Resurgió en mí una
vieja pregunta al comparar mi juventud con la actual, donde se produjeron los
cambios tecnológicos más sorprendentes del mundo, pregunta que se sintetizaba
si hubiera sido mejor nacer en esta época que en la mía. Hasta estos días decía
que sí, que hubiera sido más inteligente de lo que soy ahora, con más
herramientas, con más posibilidades. Pero, y viene el pero, traté de verme en
el pasado, nutriéndome en enciclopedias de esas de papel que ya no se usan ni
para limpiar… ventanas pues el papel es muy áspero para esos efectos; mi
ignorancia trataba de vencerla consultando el diccionario, que igualmente está
en desuso y el aburrimiento me llevaba a la lectura. Y eso me llevó a
replantear la pregunta y llegué a la conclusión de que, si hubiera nacido en
estos tiempos, con tantas facilidades, herramientas y distractores no hubiera
sido más inteligente, por el contrario, hubiera sido más vago. Vaya paradigma
retórico.
Con sabiduría me
llegó una respuesta: Leer textos hechos con inteligencia artificial es como
leer Wikipedia: uno no se queda acordando de nada, las palabras no dejan huella.
Y para la muestra
un botón, permitiéndome transcribir un artículo de Sara Jaramillo, que ilustra
mucho la idea que tenía en mente:
La tarea final era
escribir un ensayo. Había pasado una mañana entera con los alumnos del último
año de un colegio. Juntos revisamos las ideas y buscamos la mejor manera de
darles una salida creativa. Al cabo de una semana comenzaron a llegar los
textos. El primero me sorprendió, sin embargo, al leer el siguiente, comencé a
notar un patrón que tenía que ver con la estructura y el ritmo de las frases.

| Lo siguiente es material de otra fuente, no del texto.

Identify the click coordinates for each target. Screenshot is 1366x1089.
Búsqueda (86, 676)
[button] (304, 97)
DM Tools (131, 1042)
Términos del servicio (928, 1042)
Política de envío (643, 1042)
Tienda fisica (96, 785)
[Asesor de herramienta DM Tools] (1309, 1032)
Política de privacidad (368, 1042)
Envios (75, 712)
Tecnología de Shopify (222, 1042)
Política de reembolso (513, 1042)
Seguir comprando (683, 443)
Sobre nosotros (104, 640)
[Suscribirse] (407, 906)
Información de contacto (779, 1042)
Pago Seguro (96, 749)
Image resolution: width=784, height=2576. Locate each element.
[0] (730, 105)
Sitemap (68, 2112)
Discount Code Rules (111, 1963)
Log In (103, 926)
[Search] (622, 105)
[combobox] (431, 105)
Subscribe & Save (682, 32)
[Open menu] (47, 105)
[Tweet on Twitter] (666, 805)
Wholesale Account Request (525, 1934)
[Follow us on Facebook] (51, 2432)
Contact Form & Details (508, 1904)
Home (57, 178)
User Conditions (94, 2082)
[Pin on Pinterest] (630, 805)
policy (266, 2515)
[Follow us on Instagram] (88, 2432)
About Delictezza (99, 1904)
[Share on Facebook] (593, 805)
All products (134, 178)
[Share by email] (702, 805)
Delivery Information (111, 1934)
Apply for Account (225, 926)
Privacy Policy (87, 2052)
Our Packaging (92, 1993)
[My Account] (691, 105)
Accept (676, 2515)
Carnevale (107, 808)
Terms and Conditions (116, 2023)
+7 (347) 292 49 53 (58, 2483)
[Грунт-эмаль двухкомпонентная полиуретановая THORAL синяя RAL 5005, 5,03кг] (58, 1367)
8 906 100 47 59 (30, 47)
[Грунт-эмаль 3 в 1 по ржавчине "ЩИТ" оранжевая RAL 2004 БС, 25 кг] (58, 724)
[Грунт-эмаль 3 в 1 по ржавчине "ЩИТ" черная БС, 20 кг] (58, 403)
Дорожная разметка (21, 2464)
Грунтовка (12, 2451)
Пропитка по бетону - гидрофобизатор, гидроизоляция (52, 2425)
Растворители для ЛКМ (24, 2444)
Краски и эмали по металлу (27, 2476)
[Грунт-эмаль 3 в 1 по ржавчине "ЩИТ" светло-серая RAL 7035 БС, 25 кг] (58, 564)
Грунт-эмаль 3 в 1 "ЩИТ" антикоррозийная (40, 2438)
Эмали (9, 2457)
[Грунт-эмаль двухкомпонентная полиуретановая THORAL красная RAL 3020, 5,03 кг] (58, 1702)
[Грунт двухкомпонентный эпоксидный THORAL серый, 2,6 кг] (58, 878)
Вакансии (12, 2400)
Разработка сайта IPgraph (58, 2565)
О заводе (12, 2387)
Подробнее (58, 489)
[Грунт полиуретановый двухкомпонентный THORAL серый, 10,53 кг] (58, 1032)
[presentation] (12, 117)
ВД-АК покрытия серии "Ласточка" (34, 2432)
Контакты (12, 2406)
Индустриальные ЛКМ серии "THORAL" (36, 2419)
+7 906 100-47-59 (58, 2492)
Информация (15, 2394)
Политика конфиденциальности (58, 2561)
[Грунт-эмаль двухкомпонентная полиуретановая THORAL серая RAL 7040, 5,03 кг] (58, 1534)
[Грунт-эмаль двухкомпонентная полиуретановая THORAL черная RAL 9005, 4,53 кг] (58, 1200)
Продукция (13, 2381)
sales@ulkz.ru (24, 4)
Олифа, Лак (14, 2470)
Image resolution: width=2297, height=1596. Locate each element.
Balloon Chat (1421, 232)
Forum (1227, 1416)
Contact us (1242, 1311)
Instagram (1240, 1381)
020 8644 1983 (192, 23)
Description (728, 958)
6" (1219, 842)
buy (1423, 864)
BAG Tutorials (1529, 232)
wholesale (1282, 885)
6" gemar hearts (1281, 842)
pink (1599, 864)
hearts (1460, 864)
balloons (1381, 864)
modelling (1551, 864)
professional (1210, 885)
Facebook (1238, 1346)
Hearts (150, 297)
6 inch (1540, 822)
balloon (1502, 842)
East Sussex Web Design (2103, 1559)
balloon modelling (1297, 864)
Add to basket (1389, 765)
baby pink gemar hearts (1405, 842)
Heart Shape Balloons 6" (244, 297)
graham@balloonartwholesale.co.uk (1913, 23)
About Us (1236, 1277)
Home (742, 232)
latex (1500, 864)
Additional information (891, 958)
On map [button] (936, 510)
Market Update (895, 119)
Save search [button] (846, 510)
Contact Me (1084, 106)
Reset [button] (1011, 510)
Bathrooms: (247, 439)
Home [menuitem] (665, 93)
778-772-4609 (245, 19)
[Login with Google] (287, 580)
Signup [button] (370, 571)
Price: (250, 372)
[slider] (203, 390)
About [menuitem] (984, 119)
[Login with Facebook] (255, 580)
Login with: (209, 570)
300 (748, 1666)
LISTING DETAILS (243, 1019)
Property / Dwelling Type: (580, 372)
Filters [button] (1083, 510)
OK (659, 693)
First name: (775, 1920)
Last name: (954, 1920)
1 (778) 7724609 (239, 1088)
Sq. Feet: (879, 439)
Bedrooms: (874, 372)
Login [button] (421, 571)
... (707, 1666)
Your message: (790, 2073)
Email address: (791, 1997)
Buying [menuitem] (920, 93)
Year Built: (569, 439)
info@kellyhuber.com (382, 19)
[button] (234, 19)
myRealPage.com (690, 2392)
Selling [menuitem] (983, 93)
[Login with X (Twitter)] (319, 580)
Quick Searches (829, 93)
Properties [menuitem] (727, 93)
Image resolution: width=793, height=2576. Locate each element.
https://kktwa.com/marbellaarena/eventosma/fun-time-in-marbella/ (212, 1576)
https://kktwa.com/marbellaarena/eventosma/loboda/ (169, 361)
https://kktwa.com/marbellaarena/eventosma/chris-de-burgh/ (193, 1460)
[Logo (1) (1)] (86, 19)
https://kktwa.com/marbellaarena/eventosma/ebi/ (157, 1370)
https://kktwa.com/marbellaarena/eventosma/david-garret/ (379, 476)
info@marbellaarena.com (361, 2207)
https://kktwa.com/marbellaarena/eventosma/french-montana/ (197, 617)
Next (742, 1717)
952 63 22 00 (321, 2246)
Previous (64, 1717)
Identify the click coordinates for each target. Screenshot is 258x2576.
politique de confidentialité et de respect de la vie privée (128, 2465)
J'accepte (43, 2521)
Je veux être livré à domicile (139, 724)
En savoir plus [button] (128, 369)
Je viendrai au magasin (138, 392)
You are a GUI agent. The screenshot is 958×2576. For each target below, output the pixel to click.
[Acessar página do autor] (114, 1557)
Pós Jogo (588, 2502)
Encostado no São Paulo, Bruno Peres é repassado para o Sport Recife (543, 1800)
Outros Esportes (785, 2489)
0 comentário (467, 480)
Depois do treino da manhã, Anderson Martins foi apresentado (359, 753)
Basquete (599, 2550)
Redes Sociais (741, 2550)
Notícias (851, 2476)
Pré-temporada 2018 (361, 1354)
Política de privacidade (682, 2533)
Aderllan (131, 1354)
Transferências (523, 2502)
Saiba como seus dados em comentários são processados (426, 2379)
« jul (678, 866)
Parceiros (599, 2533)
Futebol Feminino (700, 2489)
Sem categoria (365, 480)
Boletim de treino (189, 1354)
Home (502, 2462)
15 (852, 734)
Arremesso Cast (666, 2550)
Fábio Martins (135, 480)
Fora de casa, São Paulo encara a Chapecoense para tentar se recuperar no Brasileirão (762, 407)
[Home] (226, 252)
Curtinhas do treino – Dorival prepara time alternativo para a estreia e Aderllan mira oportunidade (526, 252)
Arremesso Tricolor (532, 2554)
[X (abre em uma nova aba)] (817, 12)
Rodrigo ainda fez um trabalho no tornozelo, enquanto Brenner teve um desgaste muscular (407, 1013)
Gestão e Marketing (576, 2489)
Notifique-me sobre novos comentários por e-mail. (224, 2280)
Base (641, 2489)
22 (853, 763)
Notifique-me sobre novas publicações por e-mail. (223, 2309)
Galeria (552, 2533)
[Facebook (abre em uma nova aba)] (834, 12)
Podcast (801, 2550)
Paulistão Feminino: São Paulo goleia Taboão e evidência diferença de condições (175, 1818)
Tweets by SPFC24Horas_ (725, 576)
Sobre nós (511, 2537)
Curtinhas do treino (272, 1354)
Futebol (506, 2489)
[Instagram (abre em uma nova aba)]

De doce textos que leí, nueve estaban armados de la misma manera. Arrancan con
la exposición de la idea lo cual da pie a reflexiones que empiezan todas con
una retórica de la negación: “No es tal cosa, no es tal otra”; luego terminan
con una revelación: “Es esto”. Días después vi un video del escritor Federico
Andahazi hablando sobre esta problemática con un ejemplo que seguramente todos
recuerdan: “No es un pájaro, no es un avión, es Superman”.
Otra cosa que detecté en
los ensayos es el excesivo uso de triadas. Los adverbios y los adjetivos son
lanzados en ráfagas de a tres y van escritos con punto aparte:
“Llamativo.
Contundente.
Efectivo”.
Hacia el final hay, por lo
general, una reflexión que termina con una conjunción adversativa, en otras
palabras, con una frase corta, pero contundente que incluye la conjunción
“sino” y que tiene la siguiente estructura: “No era maldad sino supervivencia”.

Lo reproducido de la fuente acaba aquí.